Pour les enseignants fonctionnaires à temps complet, dans le public comme dans le privé sous contrat, le salaire net moyen s’est établi à 3 180 euros par mois.
Les écarts restent importants selon les corps. Les professeurs agrégés et de chaire supérieure ont perçu en moyenne 4 190 euros nets mensuels, contre 3 220 euros pour les professeurs certifiés et 2 950 euros pour les professeurs des écoles.
La progression constatée en 2024 ne résulte pas uniquement des évolutions de carrière. Chez les enseignants qui n’ont connu ni avancement ni changement de rythme de travail, le salaire a augmenté de 3,1 %.
Plusieurs mesures expliquent cette évolution. La valeur du point d’indice de la fonction publique avait été relevée de 1,5 % en juillet 2023, avant l’attribution de cinq points d’indice supplémentaires à l’ensemble des agents publics au 1er janvier 2024.
Ces revalorisations ont également entraîné une hausse de la rémunération des heures supplémentaires effectives et, dans le second degré, des heures supplémentaires à l’année (HSA).
Plusieurs indemnités indexées sur le point d’indice ont progressé dans le même temps, parmi lesquelles celles liées au suivi et à l’orientation des élèves, l’indemnité de résidence, le supplément familial de traitement et les majorations applicables dans les outre-mer.
Le Pacte enseignant, qui permet aux professeurs volontaires de percevoir une rémunération supplémentaire en contrepartie de missions additionnelles, a également contribué à l’évolution des revenus en 2024.
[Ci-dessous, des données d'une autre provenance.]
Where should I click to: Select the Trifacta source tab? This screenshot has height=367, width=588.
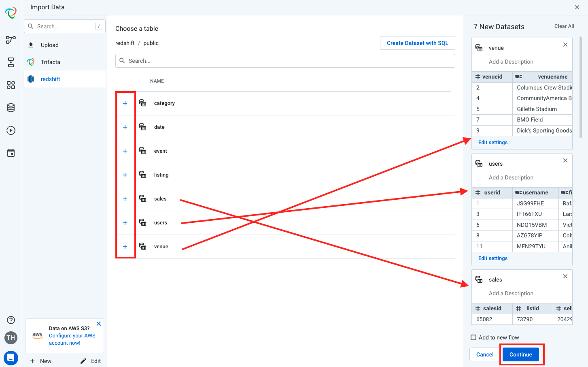coord(49,62)
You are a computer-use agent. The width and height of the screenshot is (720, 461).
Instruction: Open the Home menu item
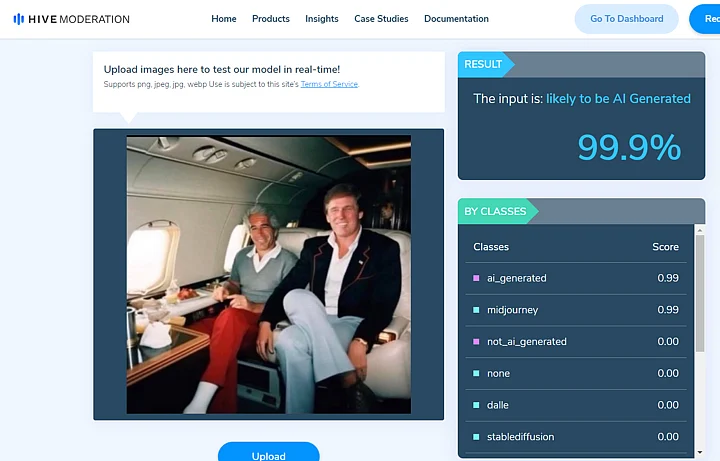click(x=224, y=19)
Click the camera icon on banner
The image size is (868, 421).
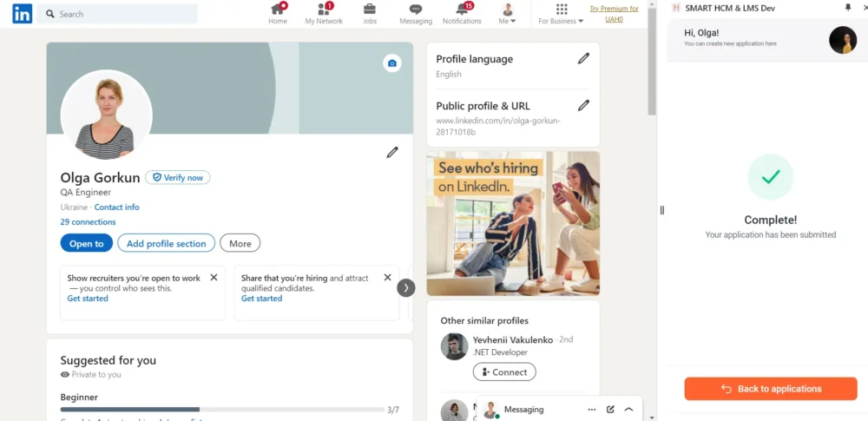[392, 63]
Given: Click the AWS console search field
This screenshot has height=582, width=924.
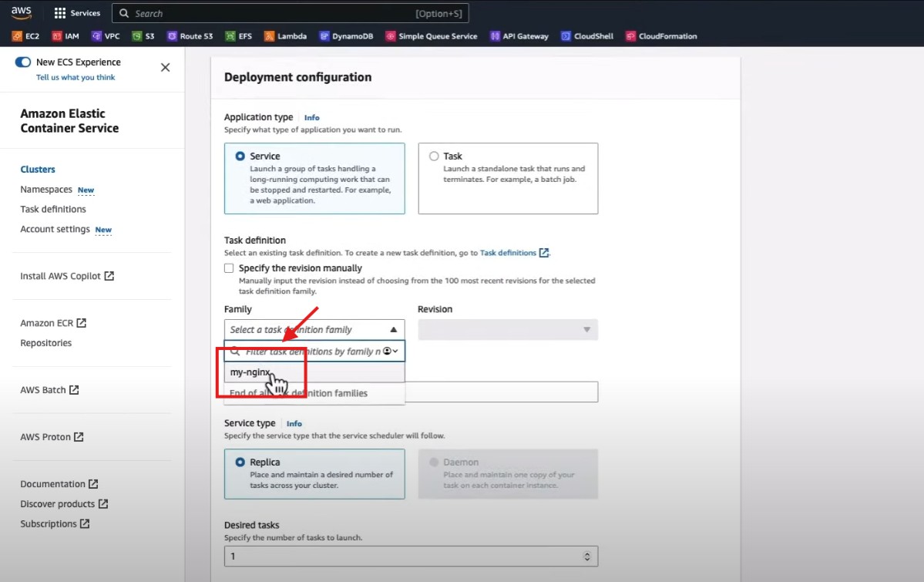Looking at the screenshot, I should click(270, 14).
À la rentrée de cette même année, près d’un enseignant sur quatre cumulait une participation au Pacte et des heures supplémentaires à l’année.
L’étude ne couvre toutefois pas l’ensemble des personnels enseignants. Les contractuels, qui représentaient 8 % des enseignants en 2024, en sont exclus. Les personnels exerçant à Mayotte ne sont pas non plus intégrés aux données présentées.